Entries for locating words and elements:
☆ ☆ ☆
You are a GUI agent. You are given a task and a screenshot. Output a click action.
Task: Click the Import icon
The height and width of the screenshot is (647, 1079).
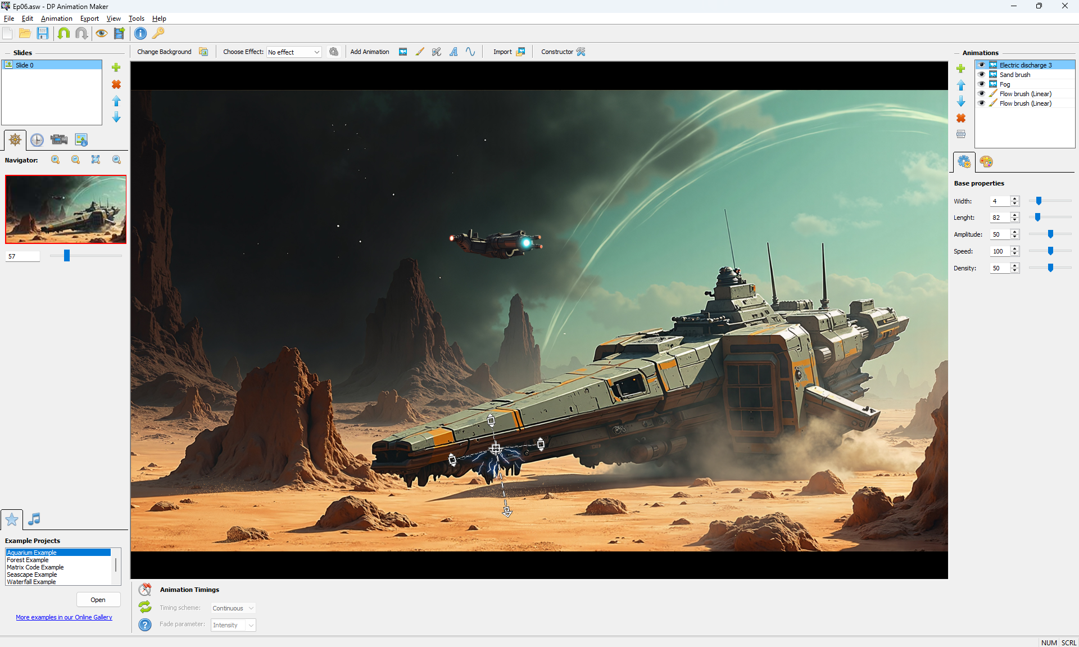pos(520,52)
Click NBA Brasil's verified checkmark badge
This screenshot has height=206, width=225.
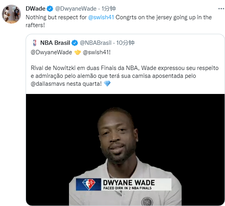pos(74,43)
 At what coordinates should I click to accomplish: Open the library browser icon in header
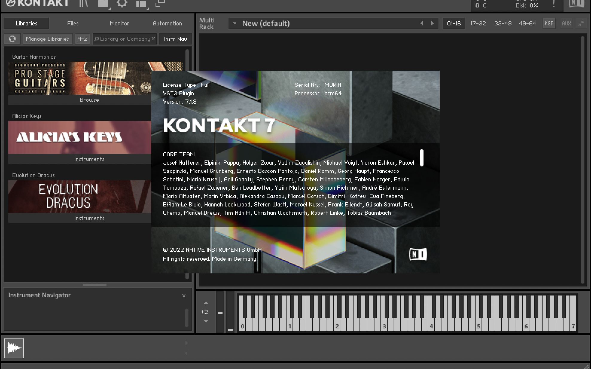click(x=84, y=3)
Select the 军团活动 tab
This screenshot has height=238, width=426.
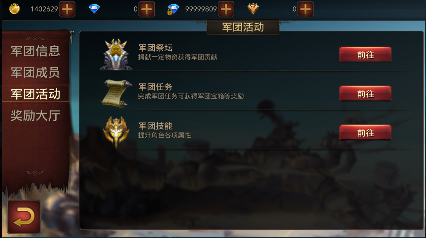(35, 94)
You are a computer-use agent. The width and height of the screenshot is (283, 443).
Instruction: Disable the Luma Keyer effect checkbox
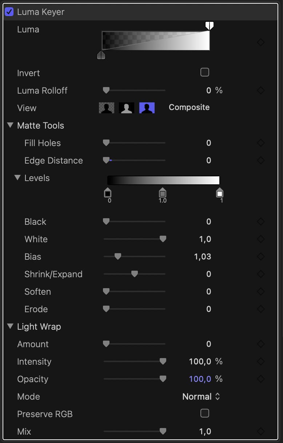coord(9,12)
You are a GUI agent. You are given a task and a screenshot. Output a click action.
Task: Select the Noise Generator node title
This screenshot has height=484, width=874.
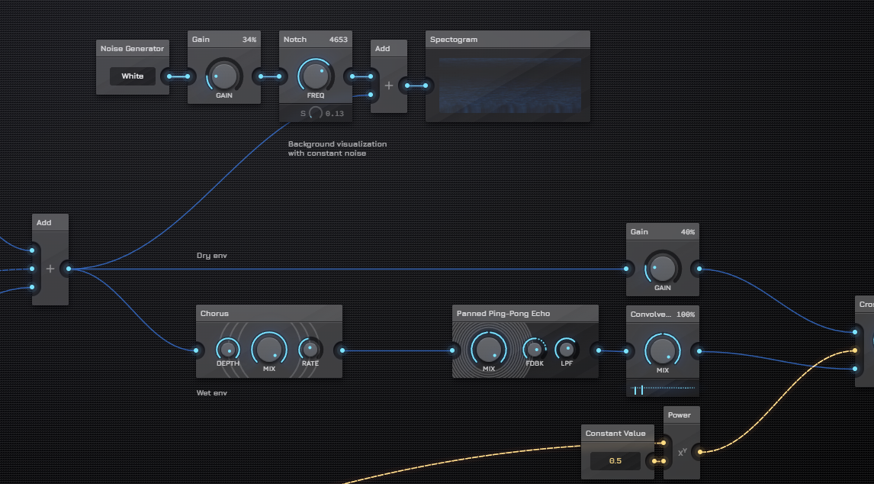pyautogui.click(x=132, y=49)
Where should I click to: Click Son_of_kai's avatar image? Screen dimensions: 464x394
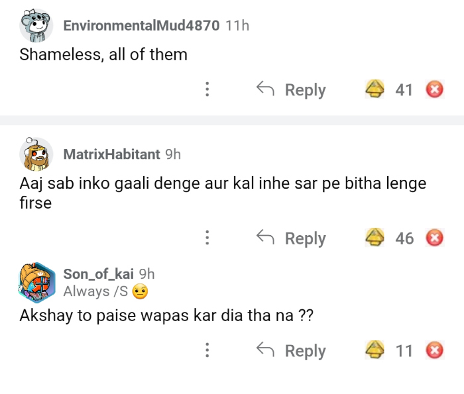point(37,281)
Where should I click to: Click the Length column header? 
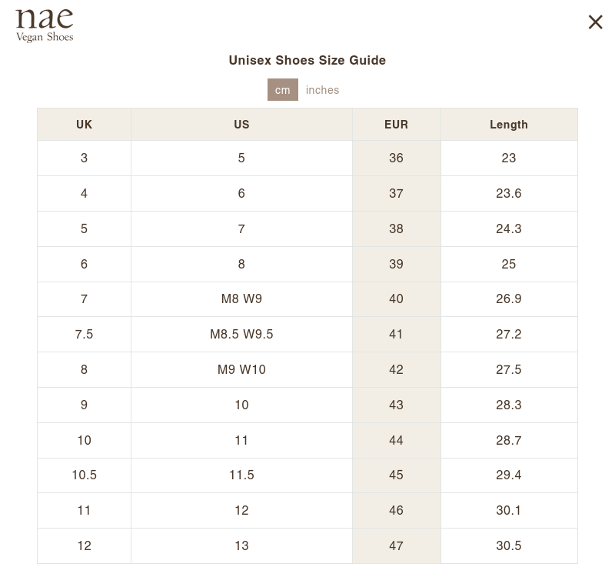(508, 125)
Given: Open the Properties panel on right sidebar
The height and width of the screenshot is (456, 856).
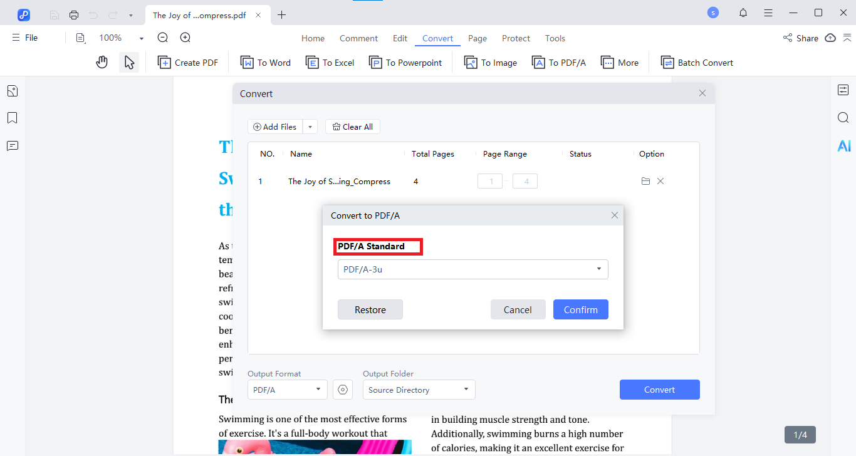Looking at the screenshot, I should pyautogui.click(x=843, y=90).
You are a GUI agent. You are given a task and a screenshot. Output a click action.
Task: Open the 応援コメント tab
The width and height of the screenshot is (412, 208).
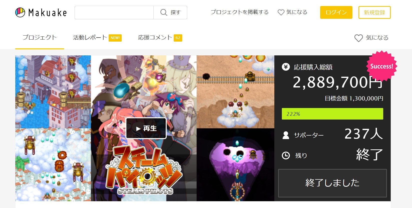pyautogui.click(x=155, y=38)
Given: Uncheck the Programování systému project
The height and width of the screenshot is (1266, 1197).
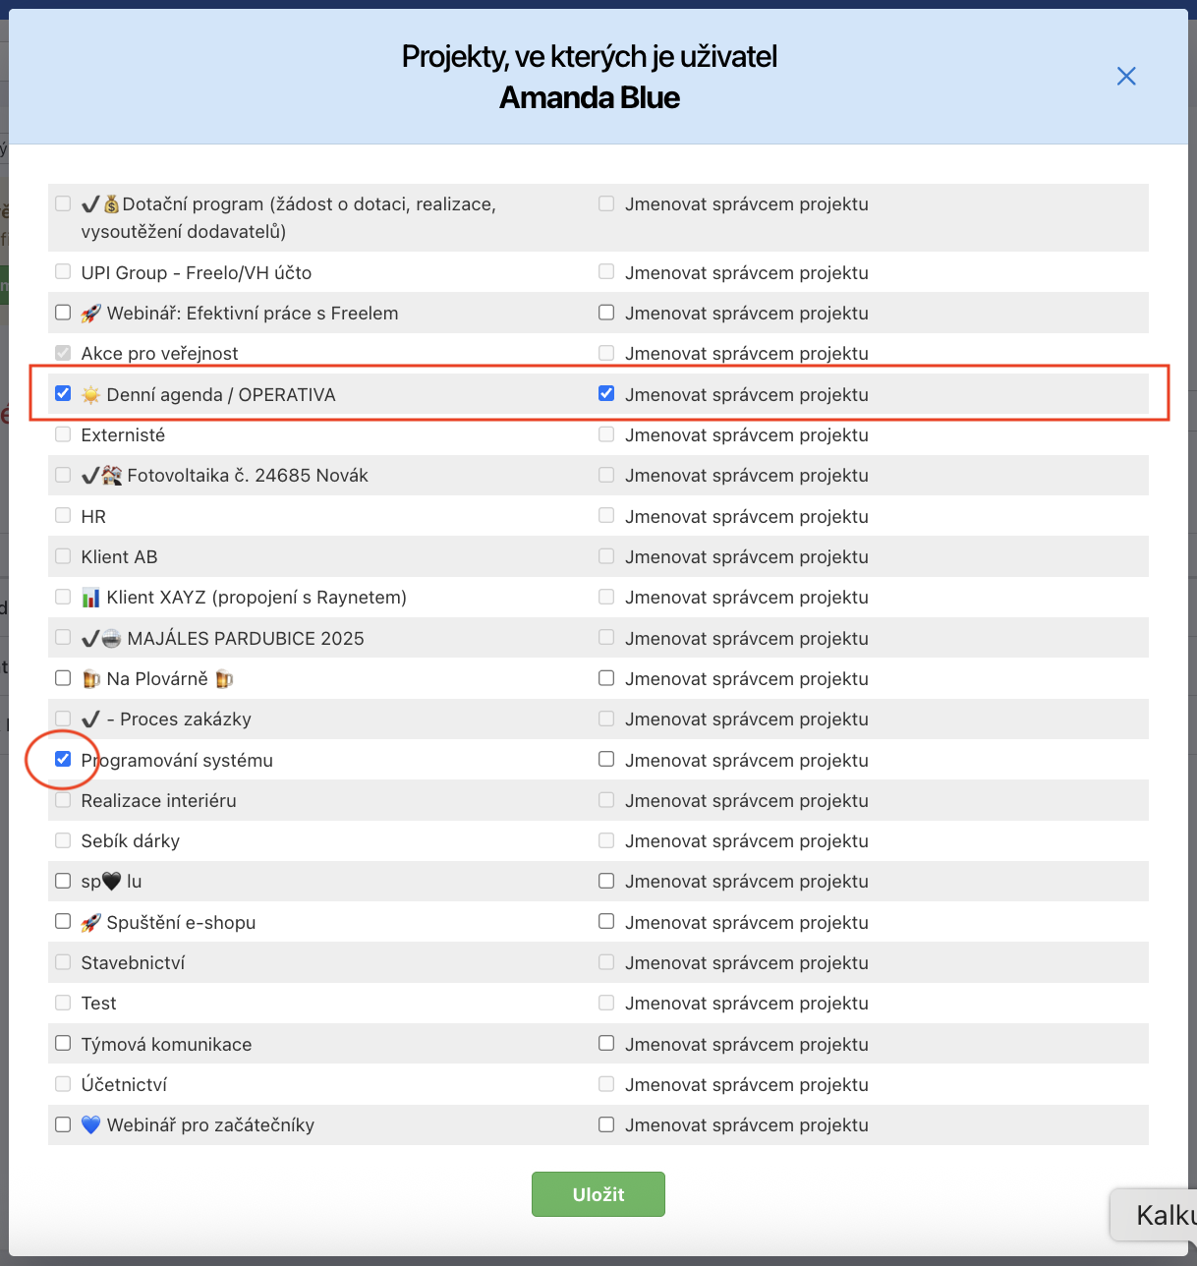Looking at the screenshot, I should pos(63,759).
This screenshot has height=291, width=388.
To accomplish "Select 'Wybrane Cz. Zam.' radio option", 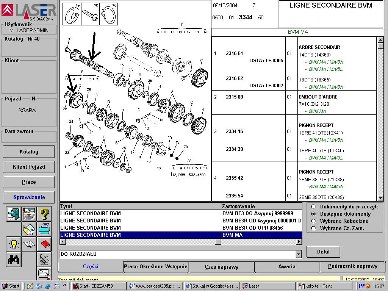I will click(313, 228).
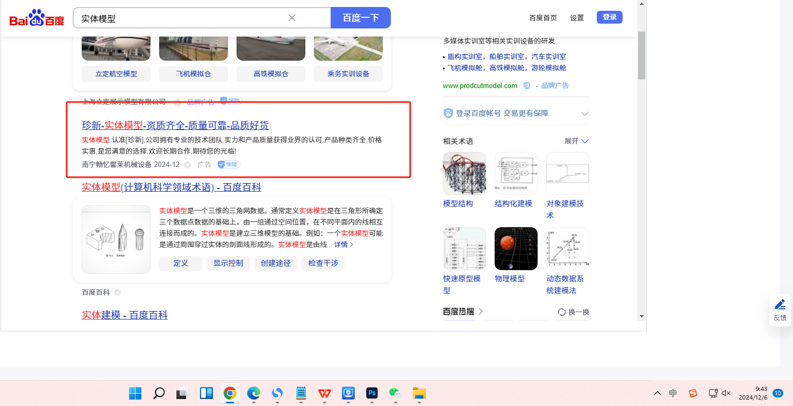Clear the search box with the X icon

[x=292, y=18]
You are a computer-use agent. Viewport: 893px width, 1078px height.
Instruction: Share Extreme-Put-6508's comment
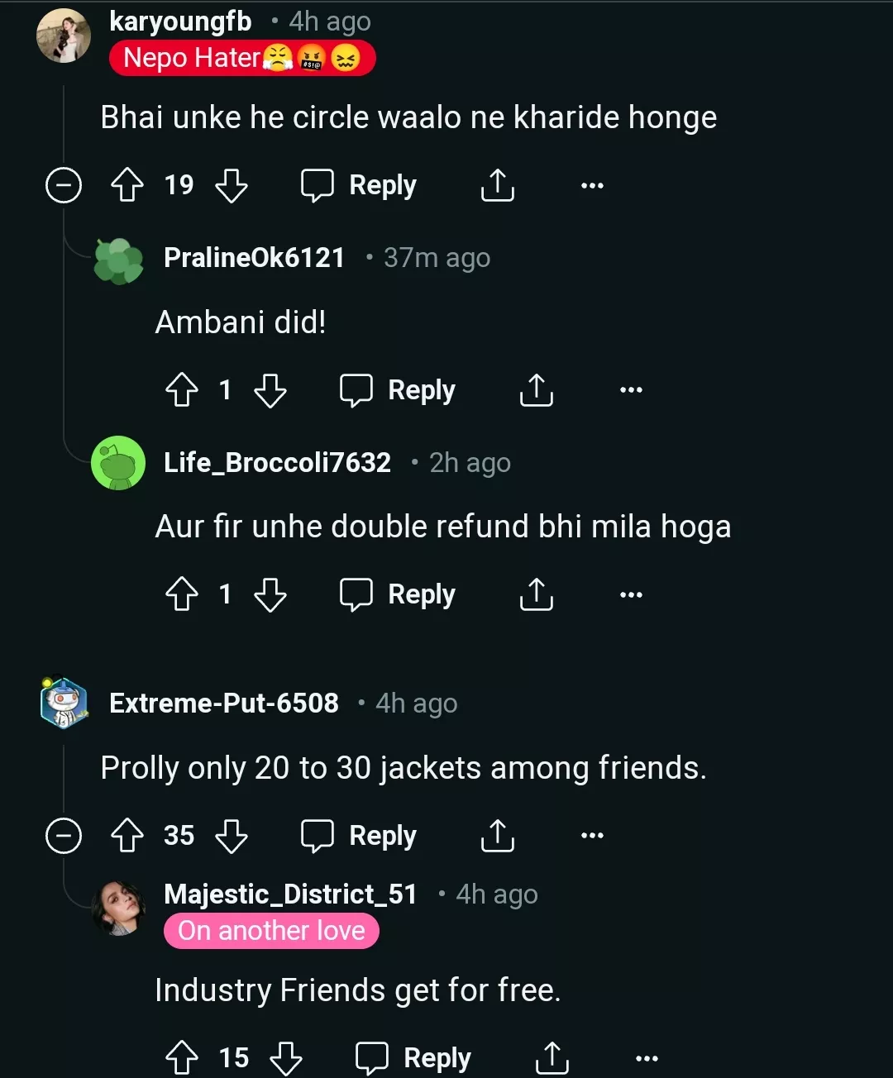pos(497,836)
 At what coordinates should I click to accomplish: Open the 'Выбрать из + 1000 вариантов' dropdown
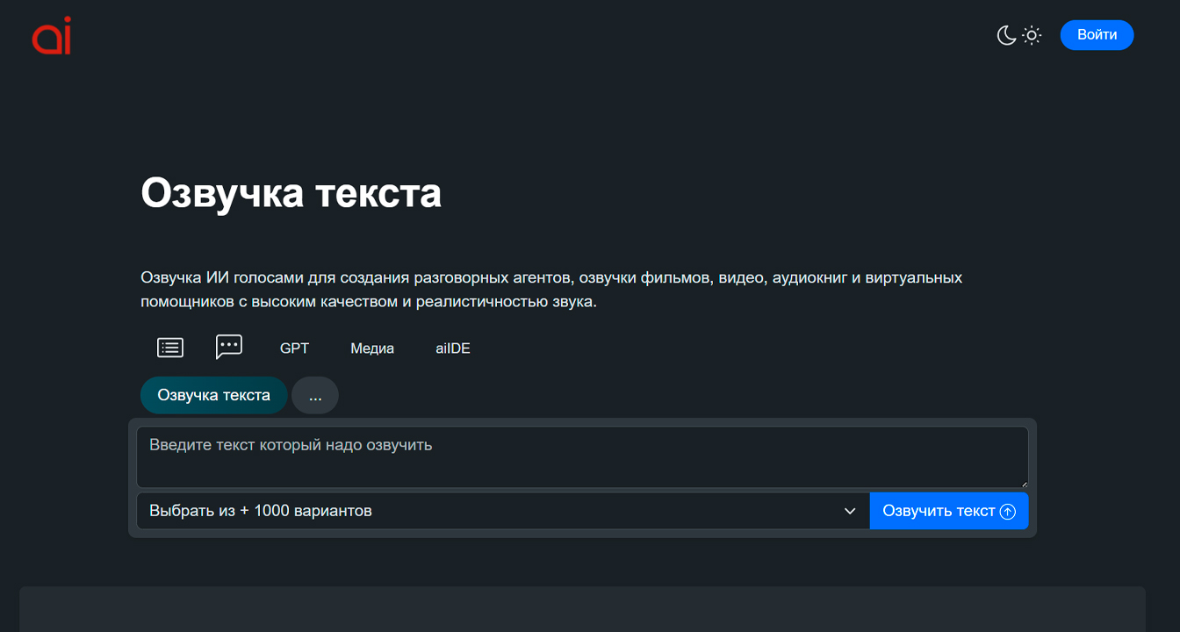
☆ ☆ ☆
Rewrite the items in the stretch from the line containing "Where should I click to: Click Son_of_kai's" through the line containing "should pyautogui.click(x=843, y=90).", swapping "Length" for "Duration" and leaving everything else the same. Leave the pictures out of your answer.

Where should I click to: Click Son_of_kai's avatar image? Screen dimensions: 464x394
point(37,281)
Where should I click to: Click the Duration column header? 
(508, 125)
Given: Open the Properties panel on right sidebar
The height and width of the screenshot is (456, 856).
Looking at the screenshot, I should pyautogui.click(x=843, y=90).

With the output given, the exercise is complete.